Nearly 25 Years Later, Valdez Still Affected by Oil Spill

By Rebecca Palsha, Late Edition Anchor/Senior Reporter (Parenting and Food), rpalsha@ktuu.com
Published On: Aug 15 2013 08:15:00 AM AKDT

Channel 2 reporter Rebecca Palsha travels to Valdez, Alaska and reports on the lessons learned nearly 25 years after one of the worst oil spills in American history. (KTUU-TV 8/14/2013)

VALDEZ -

Recently a small group of employees from the Prince William Sound Regional Citizens Advisory Council loaded up in a small boat for a two-hour ride out to Eleanor Island.

It’s about a 60-mile trip from Valdez to one of the first islands to first be saturated by oil left after the 1989 Exxon Valdez oil spill, said group leader Mark Swanson.

“This is probably the hardest impacted beach,” Swanson said.

This is a hands-on trip for the newer employees to see the long lasting effects of an oil spill.

It’s hard to picture this area covered in some of the 11 million gallons of crude oil that spilled from the ship. Exxon spent more than $4.4 billion as a result of the spill. That money includes cleanup payments, settlements and fines. Exxon says $2.2 billion was spent on the actual cleanup.

Today Eleanor Island, and Prince William Sound appear pristine. On the boat ride out to the island people were snapping pictures of the sea lions, whales and countless fish that could be seen jumping out of the water.

Once the crew docked on the beaches they began to dig.
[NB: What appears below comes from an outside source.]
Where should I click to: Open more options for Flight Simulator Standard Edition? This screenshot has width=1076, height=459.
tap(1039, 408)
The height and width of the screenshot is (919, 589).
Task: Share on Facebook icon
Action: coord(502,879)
About a foot below the surface, they uncovered oil.

As water pooled into the hole, a sheen could be seen on the the water and oil dotted the spoons people dipped into the holes.

For the newer employees this is a first-hand look at the lasting effects of a spill.  

“It’s one thing to study in a classroom, and then to come here and see and imagine what the fishermen and the locals had to go through, it’s like looking into a little part of our dark history,” said one of the newest group members, Alicia  Zorzetto.

Since the spill there are increased safety precautions in place, in part because of the Prince William Sound Regional Citizens Advisory Council. Tugs now accompany oil tankers. The group acts as an industry watch-dog and is funded by the oil industry.

“We live with oil, we need oil, and we appreciate our oil industry and all it does for our state,” Swanson said, "but we really have to be mindful that a lot of protection is required to make sure we don’t have another spill because the consequences just don’t go away.”